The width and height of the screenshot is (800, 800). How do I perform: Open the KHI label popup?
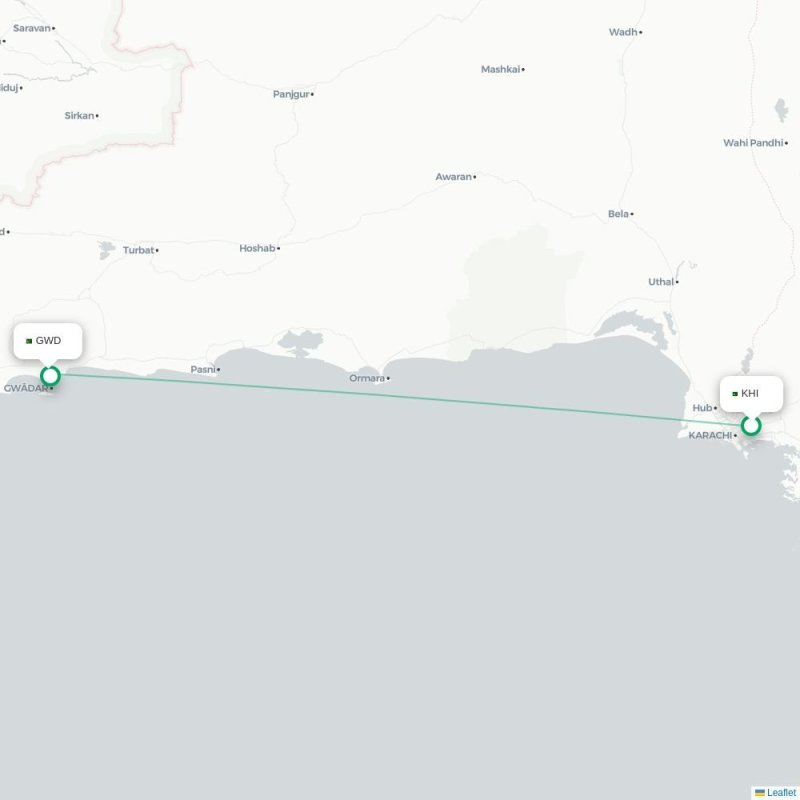(x=751, y=393)
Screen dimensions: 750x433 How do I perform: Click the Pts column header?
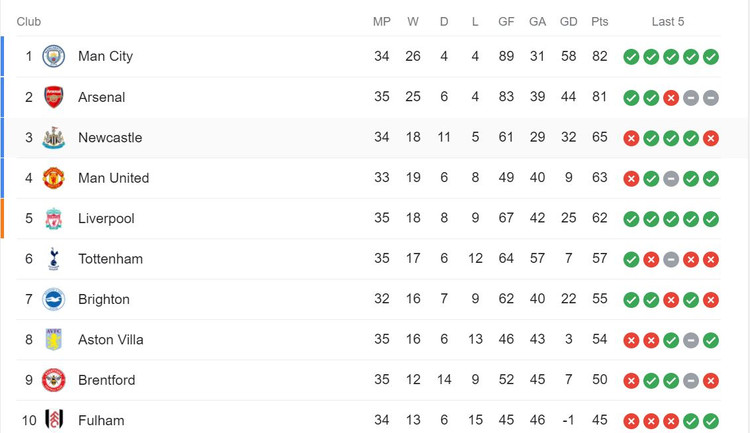click(x=599, y=22)
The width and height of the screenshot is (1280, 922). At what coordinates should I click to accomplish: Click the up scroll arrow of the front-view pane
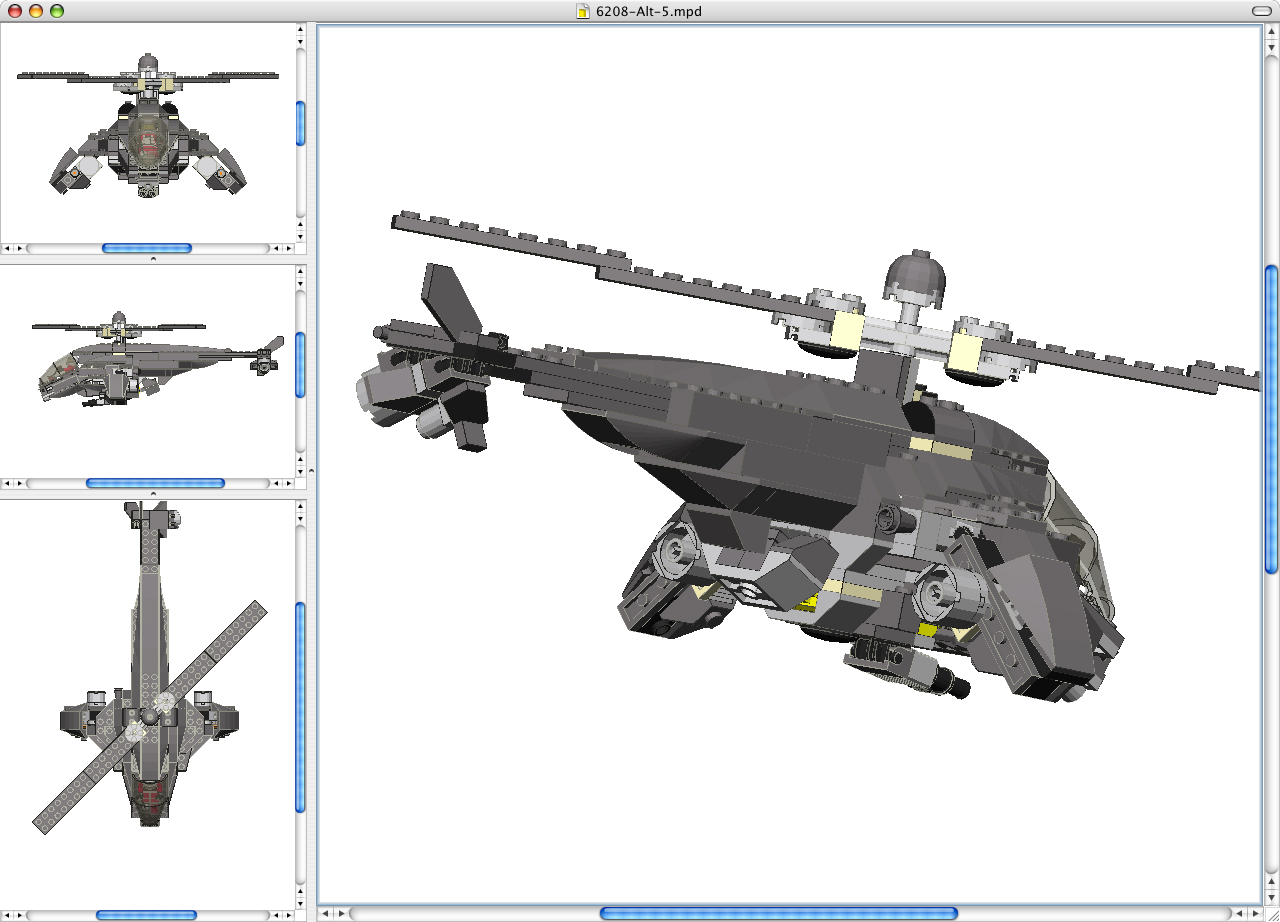299,30
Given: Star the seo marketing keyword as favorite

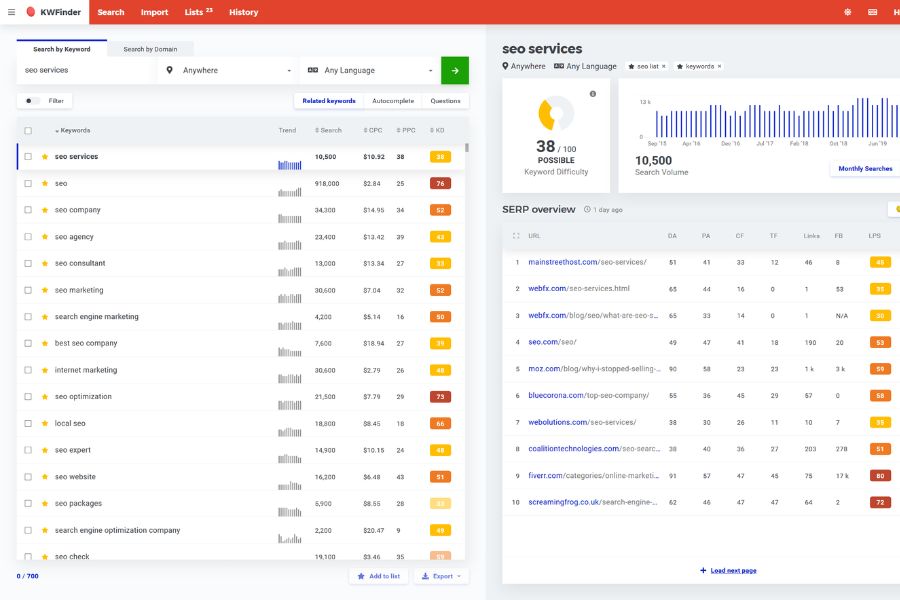Looking at the screenshot, I should (x=43, y=290).
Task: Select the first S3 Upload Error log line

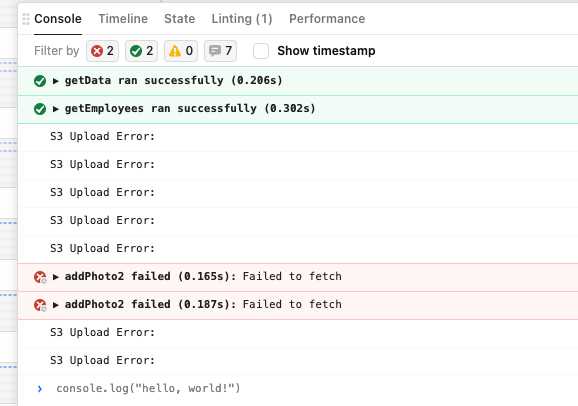Action: (298, 137)
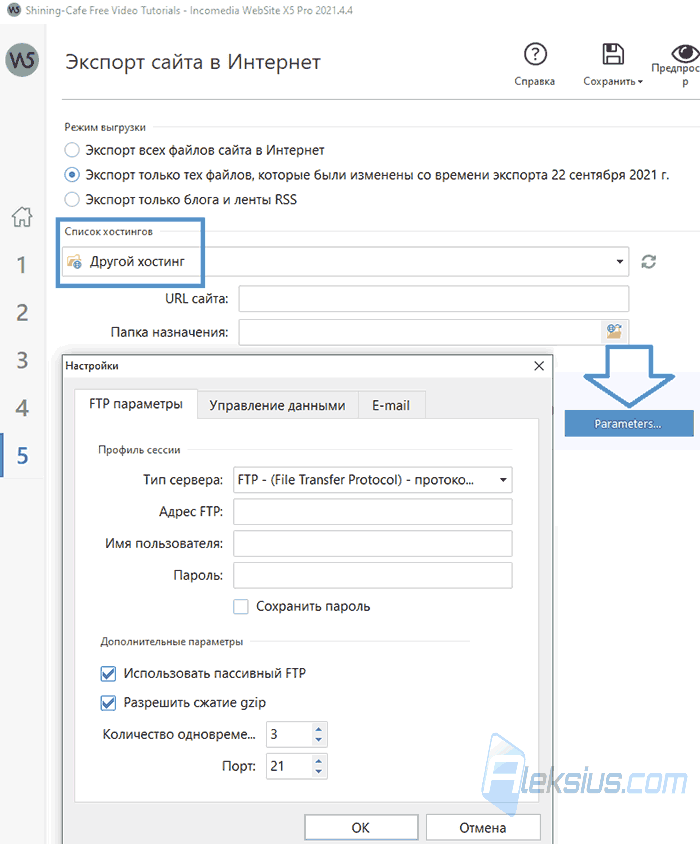
Task: Go to the Home step icon in sidebar
Action: (x=22, y=217)
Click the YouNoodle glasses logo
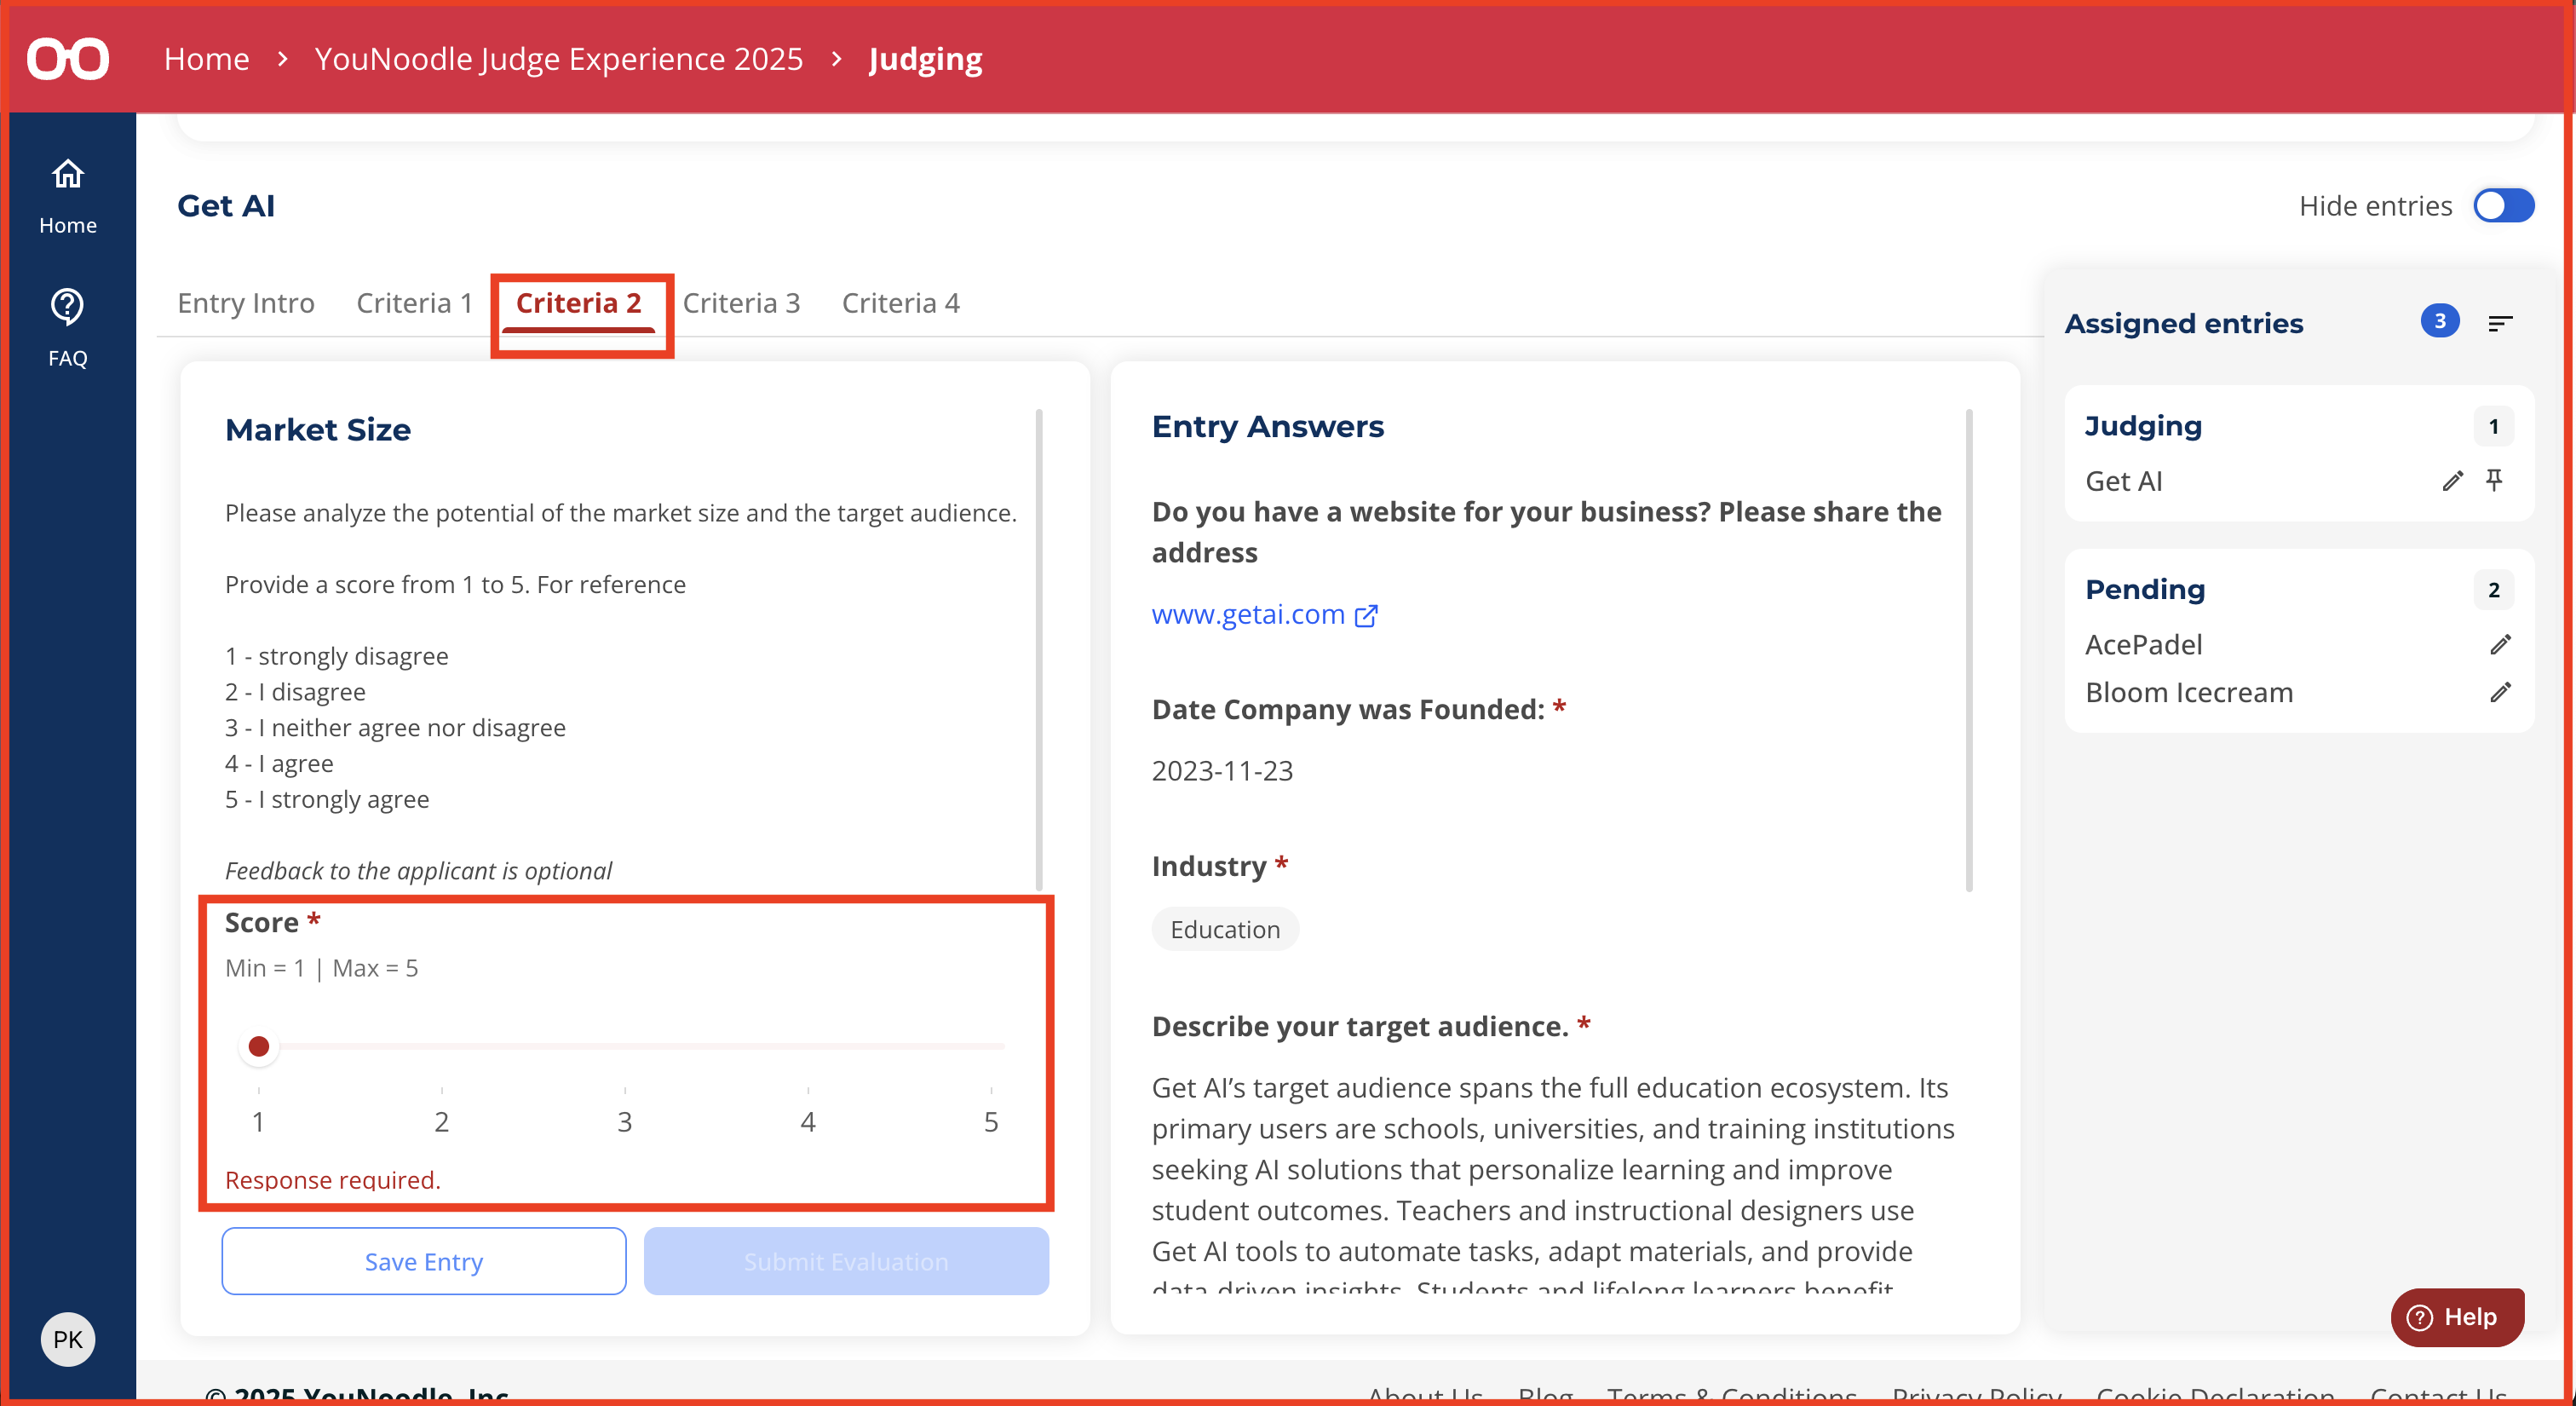The width and height of the screenshot is (2576, 1406). [68, 59]
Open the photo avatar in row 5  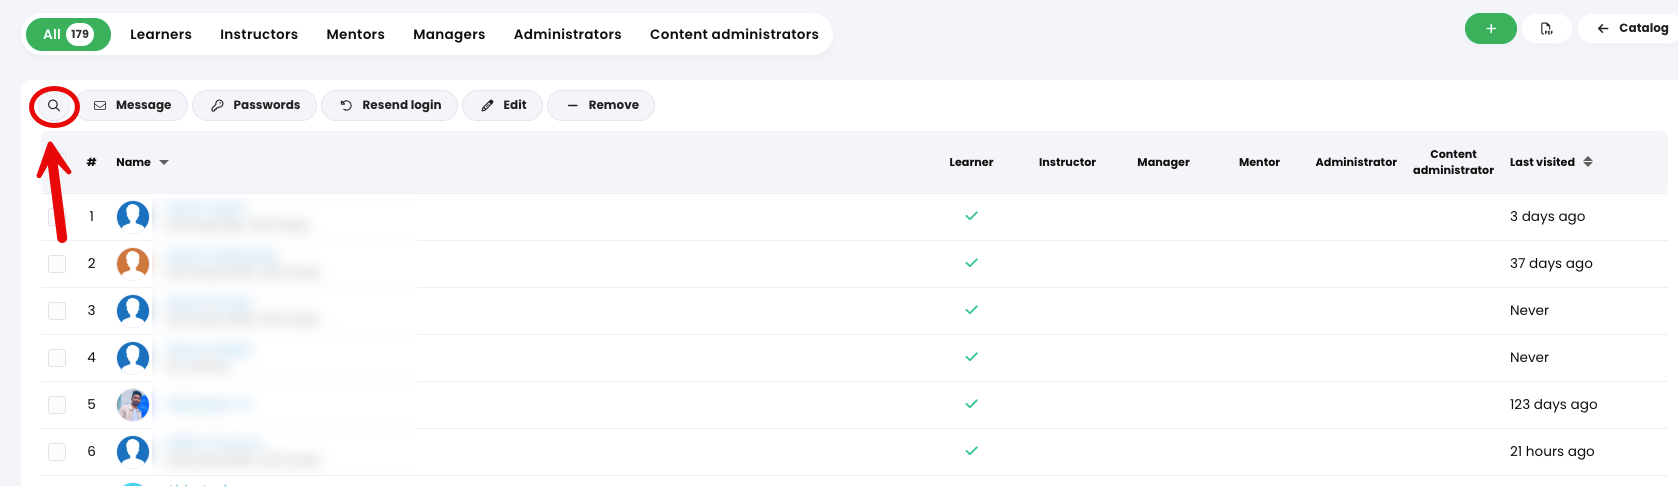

=== EXERCISE DETAILS ===
Set aside the pictures. Then return every line of the material above verbatim.

=== RESPONSE ===
The width and height of the screenshot is (800, 800). How do I perform: Open the KHI label popup?
(x=751, y=393)
Screen dimensions: 750x433 How do I perform: Click the Pts column header?
click(x=599, y=22)
The width and height of the screenshot is (1280, 922). At what coordinates should I click to accomplish: Click the up scroll arrow of the front-view pane
299,30
Given: Star the seo marketing keyword as favorite

Looking at the screenshot, I should (x=43, y=290).
Task: Select the first S3 Upload Error log line

Action: (298, 137)
Task: Go to the Home step icon in sidebar
Action: (x=22, y=217)
Click the YouNoodle glasses logo
The width and height of the screenshot is (2576, 1406). [68, 59]
Open the photo avatar in row 5  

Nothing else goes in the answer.